Terrorists use religion as a front, said Sheikh Ahmed al-Tayeb, who is the head of the al-Azhar, one of the Muslim world’s most prestigious centers for Islamic learning.
It will be unjust and blatant bias, the cleric stated on Saturday, to link the atrocities committed by a group of individuals to Islam.
“It is a clear injustice, and blatant bias, to tie the crimes of bombing and destruction happening now to Islam just because those who commit them cry ‘Allahu Akbar’ as they commit their atrocities,” Tayeb said while addressing a meeting of the Muslim Council of Elders in the capital, Cairo. The comments came against the backdrop of a series of shooting attacks and bombings claimed by the Takfiri Daesh terrorists in the French capital, where over 130 people were killed.
New details about two of the suspects in the attacks on the French capital last week indicate that despite the generalized characterization of the duo as Muslims, they not only did not follow Islam but also grossly strayed from Islamic teachings.
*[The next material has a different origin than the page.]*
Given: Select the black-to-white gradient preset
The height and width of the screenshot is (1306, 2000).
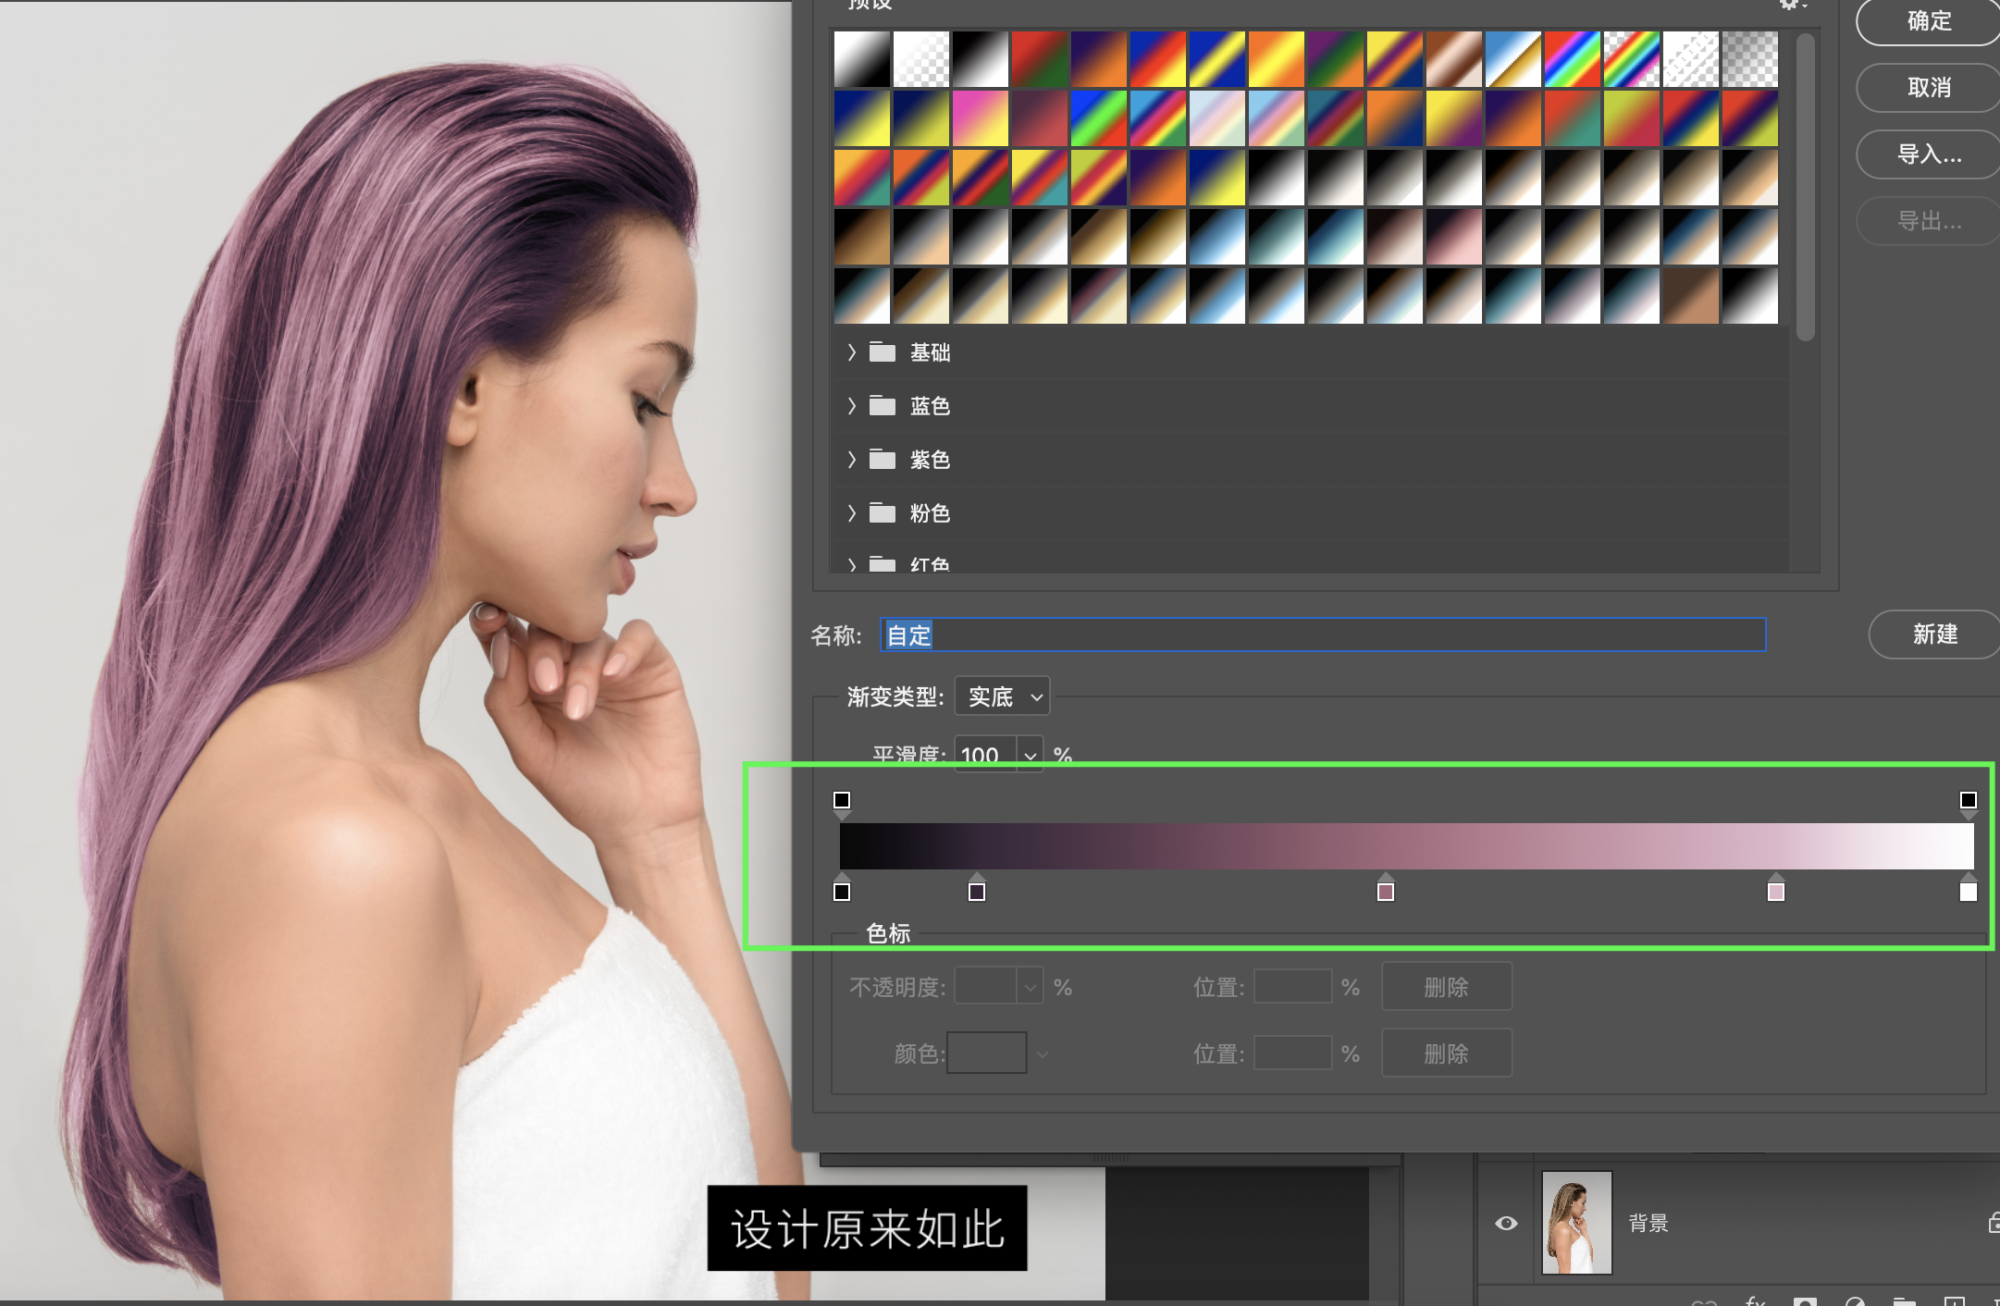Looking at the screenshot, I should pyautogui.click(x=980, y=59).
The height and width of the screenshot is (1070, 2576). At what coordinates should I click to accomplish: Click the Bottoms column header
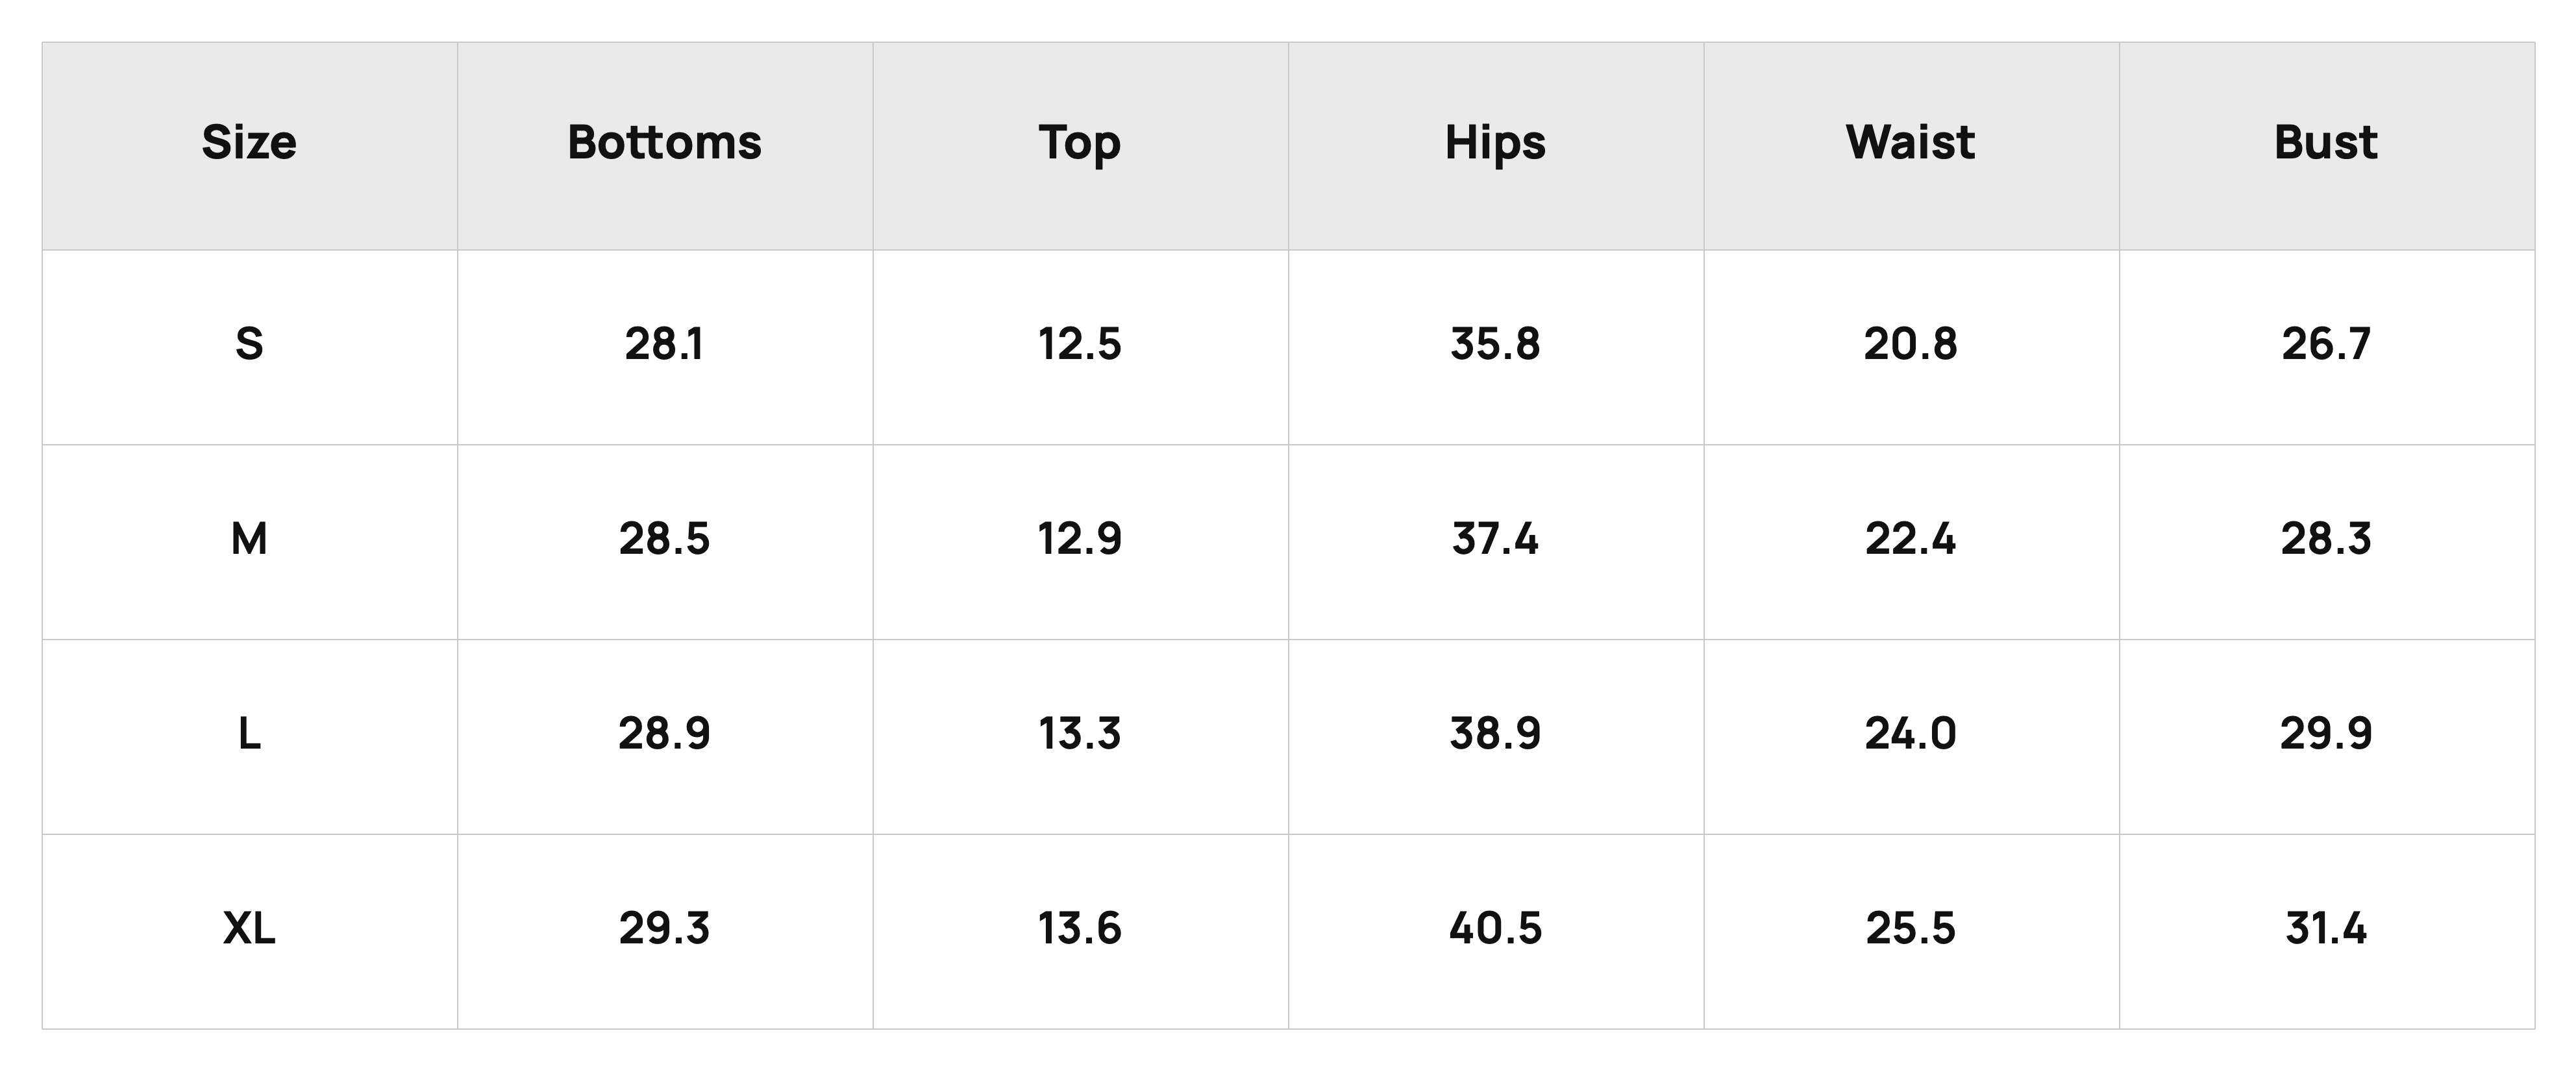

Reports on Thursday showed that the Abdeslam brothers, Brahim and Salah, ran a bar in the Belgian capital, Brussels, and used a lot of drugs and drank alcohol, which are forbidden in Islam.
Similarly, Takfiri terrorists affiliated with al-Qaeda killed 19 people at a hotel in Bamako, Mali, on Friday.
Both groups of terrorists have proclaimed themselves as followers of Islam. The Muslim world has strongly expressed outrage at the acts of terror.
Tayeb condemned the bloodshed in Paris as well as the Mali hotel carnage, saying such attacks have no links to Islam or any other Abrahamic faith.
Calling terrorism an intellectual and psychological disease, the top Egyptian cleric blasted terrorism as a philosophy of life whose adherents were willing to die.
The high-profile cleric said those who burn the Holy Qur’an and mosques in the West are also terrorists, whose actions serve as fuel for militancy.